By ensuring that you eat fewer calories than you burn, any successful diet puts your body into a starvation mode. During starvation the body burns its own stored glucose and fat to stay alive. During extended starvation, the body metabolizes muscles, connective tissue and vital organs. However, you can induce starvation mode without starving or cutting calories significantly. Low-carb diets mimic starvation by inducing a similar kind of metabolism without a significant reduction of calories.
Starvation Mode
There is no generally-agreed-upon definition of a starvation mode. According to one common viewpoint, all successful diets induce a starvation mode by voluntarily or involuntarily restricting the intake of calories. The Minnesota starvation experiment, which was conducted right after World War II to investigate how best to re-feed millions of starving people, used calorie restriction and starchy foods to imitate the starvation conditions during the war. The altruistic subjects who participated in the experiment lost extreme amounts of weight during the diet phase of the experiment.
Low-Carb Dieting
Significant calorie restriction is not the only way of mimicking involuntary starvation. Low-carb diets restrict the food intake of carbohydrates. The Atkins diet, which is aimed at weight loss, allows high levels of proteins and fat.

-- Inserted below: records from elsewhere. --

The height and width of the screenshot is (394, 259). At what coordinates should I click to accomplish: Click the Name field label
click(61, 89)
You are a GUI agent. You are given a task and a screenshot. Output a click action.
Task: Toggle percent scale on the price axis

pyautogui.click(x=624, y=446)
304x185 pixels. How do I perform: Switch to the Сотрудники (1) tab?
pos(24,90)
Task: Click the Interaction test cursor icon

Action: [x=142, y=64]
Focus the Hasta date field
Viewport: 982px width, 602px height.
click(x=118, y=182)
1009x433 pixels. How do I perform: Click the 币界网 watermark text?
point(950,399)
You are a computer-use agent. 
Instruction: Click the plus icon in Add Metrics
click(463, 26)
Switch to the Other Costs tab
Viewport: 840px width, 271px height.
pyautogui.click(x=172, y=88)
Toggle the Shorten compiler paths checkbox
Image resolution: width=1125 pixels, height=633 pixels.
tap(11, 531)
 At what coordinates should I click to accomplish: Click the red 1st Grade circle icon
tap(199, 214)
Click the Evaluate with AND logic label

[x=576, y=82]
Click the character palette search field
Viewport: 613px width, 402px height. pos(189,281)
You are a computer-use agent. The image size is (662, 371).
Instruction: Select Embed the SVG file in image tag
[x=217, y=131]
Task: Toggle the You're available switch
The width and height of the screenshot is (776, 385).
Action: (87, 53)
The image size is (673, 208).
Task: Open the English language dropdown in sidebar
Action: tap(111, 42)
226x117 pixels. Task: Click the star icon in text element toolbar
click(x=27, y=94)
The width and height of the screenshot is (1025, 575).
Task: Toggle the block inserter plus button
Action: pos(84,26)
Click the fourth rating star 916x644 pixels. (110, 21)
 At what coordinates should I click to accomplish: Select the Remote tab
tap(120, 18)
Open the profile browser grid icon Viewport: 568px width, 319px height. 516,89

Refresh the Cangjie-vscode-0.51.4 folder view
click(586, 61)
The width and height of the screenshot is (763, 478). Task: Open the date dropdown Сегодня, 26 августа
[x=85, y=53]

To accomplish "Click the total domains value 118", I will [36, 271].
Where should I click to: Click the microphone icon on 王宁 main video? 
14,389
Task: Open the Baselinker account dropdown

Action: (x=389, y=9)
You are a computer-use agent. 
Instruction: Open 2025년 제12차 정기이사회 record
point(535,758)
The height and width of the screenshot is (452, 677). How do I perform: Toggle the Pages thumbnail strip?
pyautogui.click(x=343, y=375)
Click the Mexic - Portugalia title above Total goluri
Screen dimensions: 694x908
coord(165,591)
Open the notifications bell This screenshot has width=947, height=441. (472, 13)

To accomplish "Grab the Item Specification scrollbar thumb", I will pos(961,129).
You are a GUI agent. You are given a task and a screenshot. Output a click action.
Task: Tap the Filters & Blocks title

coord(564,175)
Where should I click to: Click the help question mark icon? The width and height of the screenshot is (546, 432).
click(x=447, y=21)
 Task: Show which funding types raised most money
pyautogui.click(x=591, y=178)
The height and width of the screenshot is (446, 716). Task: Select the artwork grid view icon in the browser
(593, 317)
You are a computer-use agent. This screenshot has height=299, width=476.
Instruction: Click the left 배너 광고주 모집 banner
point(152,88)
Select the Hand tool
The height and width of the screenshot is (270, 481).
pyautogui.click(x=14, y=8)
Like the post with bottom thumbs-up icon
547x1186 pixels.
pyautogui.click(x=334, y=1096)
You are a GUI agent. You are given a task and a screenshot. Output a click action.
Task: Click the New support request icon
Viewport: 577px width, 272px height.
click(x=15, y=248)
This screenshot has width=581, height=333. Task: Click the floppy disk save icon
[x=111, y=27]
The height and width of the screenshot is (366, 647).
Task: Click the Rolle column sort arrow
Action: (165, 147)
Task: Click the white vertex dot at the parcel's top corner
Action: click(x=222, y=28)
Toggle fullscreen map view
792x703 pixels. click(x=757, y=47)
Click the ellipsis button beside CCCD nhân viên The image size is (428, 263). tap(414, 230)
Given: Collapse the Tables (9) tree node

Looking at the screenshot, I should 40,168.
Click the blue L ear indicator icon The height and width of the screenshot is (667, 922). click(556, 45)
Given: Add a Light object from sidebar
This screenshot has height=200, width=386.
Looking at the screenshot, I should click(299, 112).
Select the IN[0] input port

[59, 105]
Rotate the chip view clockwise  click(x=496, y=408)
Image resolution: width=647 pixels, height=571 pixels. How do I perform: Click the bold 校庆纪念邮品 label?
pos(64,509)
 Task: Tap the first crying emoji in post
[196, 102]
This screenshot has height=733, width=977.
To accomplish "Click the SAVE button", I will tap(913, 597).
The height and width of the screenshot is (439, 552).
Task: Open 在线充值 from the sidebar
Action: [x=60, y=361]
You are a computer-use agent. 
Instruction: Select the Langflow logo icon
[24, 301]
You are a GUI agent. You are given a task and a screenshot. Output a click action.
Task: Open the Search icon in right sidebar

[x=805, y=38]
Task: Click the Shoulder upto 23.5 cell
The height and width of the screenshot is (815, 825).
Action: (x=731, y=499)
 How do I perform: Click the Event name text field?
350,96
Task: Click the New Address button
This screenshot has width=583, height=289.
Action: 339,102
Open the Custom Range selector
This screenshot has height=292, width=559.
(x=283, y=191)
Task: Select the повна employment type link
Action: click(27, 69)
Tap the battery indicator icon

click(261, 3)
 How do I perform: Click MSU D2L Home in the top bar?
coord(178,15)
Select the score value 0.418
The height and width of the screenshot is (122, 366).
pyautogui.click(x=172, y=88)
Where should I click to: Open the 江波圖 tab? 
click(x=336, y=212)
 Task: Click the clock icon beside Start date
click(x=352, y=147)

When glucose is restricted, the body has difficulties producing glucose. This is not a problem for most body tissues, because fatty acids can be used as an energy source instead of glucose. But the brain cannot use fatty acids from food intake because fatty acids are too large to transfer from the blood to the brain. The brain can, however, use a different energy source, called ketone bodies. This shift in brain metabolism is exactly what happens during involuntary starvation. Ketone bodies are produced in the liver when the liver metabolizes fat. So, the idea is that by restricting carbohydrates, the lack of glucose forces the body into a fat burning mode.
Calorie Restriction
As the American Medical Association points out, however, unless there is some restriction of calories, the Atkins diet will not lead to a weight loss. This is because protein can be turned into glucose. So, if the protein intake is high and the calories are not restricted, the diet may result in weight gain. Fat metabolism also leads to some glucose production. Fat is broken down into fatty acids and glycerol, and glycerol can be converted into glucose.
The Ketogenic Diet
There is a diet much older than the Atkins diet that mimics starvation, but not for weight loss purposes. This diet, which is also known as the ketogenic diet, was developed in the 1920s as a way of reducing seizures in epileptic children. Temporary starvation has been used to reduce seizures since ancient times. The ketogenic diet avoided weight loss but mirrored the metabolism of starvation. The diet calls for extremely high amounts of fat, adequate amounts of protein and very low levels of carbohydrates. Even though this diet does not result in weight loss, it forces the brain to use ketone bodies as an energy source because fat only converts into small amounts of glucose.
References
- Atkins: Thoughtful Approach. Powerful Science
- "Journal of the American Medical Association"; A Critique of Low-Carbohydrate Ketogenic Weight Reduction Regimens: A Review of Dr. Atkins' Diet Revolution; 1974
- MayoClinic.com: Atkins Diet: What's Behind the Claims?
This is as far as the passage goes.